Input
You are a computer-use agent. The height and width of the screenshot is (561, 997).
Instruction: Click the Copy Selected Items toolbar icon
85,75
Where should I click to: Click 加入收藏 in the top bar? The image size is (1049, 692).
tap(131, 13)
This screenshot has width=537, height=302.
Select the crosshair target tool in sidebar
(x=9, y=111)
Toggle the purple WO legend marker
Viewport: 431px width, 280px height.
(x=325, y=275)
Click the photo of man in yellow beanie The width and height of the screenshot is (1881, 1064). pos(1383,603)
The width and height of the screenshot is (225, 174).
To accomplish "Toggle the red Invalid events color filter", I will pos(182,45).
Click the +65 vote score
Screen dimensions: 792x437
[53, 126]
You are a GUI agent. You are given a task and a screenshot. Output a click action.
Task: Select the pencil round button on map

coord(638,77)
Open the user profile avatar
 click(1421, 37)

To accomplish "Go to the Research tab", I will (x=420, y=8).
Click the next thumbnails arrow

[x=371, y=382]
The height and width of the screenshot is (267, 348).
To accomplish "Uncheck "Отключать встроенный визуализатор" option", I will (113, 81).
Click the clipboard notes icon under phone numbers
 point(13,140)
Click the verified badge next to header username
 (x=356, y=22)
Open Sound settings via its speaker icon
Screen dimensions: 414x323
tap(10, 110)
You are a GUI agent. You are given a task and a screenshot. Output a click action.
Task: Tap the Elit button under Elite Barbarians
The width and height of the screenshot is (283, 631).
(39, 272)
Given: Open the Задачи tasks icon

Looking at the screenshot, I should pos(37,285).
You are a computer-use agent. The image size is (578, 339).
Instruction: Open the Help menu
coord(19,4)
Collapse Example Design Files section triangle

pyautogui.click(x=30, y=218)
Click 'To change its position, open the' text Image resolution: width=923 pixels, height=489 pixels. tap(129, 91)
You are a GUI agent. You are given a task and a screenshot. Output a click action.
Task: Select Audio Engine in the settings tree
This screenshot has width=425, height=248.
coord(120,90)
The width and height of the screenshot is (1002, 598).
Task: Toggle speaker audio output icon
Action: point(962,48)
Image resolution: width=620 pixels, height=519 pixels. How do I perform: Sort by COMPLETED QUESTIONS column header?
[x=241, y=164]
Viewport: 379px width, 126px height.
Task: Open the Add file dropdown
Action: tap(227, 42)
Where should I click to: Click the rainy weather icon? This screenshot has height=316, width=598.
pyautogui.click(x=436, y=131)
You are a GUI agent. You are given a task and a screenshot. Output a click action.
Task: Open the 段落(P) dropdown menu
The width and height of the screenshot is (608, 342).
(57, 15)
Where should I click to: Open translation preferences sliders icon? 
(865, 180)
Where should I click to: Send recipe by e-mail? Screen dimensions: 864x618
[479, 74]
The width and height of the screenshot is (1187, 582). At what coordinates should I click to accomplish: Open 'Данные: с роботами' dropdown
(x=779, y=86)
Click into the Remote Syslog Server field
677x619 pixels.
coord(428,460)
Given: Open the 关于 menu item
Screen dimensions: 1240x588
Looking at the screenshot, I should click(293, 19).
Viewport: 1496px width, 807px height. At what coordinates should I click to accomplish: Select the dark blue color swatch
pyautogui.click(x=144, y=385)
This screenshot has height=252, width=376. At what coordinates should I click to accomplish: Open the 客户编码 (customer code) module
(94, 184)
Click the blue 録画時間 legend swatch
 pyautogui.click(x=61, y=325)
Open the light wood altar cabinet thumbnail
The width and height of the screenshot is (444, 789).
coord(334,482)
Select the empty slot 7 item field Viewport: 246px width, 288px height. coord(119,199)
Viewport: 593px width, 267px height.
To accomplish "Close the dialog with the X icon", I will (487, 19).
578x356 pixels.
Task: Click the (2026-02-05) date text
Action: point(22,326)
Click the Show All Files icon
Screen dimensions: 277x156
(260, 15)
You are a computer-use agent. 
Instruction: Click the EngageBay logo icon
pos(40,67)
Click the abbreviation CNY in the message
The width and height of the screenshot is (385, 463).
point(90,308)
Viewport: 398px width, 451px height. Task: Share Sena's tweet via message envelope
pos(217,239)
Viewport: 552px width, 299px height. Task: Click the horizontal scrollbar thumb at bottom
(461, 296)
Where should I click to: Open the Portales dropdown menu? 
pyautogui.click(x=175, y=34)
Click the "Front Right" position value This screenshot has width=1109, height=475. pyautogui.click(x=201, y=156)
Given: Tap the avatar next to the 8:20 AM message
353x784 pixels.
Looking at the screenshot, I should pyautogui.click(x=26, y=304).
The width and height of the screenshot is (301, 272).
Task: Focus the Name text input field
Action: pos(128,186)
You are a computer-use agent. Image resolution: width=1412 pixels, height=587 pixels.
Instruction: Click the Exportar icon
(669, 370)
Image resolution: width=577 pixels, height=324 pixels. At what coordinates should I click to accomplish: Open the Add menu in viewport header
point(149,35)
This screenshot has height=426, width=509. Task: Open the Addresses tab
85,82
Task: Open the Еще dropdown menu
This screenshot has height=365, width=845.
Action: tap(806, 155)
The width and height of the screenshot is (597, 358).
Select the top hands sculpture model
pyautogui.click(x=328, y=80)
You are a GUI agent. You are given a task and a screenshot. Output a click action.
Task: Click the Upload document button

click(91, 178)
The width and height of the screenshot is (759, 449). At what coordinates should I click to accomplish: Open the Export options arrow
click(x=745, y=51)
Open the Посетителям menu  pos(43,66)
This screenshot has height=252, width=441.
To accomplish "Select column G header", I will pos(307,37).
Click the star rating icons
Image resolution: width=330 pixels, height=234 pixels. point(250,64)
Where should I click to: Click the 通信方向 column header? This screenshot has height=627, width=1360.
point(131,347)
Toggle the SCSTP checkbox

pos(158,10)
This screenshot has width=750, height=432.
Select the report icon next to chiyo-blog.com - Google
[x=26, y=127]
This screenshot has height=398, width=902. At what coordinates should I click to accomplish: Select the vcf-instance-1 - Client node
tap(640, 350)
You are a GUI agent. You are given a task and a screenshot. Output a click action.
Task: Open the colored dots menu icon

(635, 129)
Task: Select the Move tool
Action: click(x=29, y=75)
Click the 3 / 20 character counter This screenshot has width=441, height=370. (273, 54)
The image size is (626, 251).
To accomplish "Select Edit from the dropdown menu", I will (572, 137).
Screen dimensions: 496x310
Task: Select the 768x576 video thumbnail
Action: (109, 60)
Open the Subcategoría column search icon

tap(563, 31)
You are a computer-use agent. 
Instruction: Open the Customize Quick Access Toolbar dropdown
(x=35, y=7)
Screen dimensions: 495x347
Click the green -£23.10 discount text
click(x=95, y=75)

Required action
Each line of the data above containing the string "computer" is to be copied.

Exercise result
You are a computer-use agent. The height and width of the screenshot is (561, 997).
You are a computer-use agent. The image size is (578, 339).
You are a computer-use agent. 
You are a computer-use agent. Image resolution: width=1412 pixels, height=587 pixels.
You are a computer-use agent. 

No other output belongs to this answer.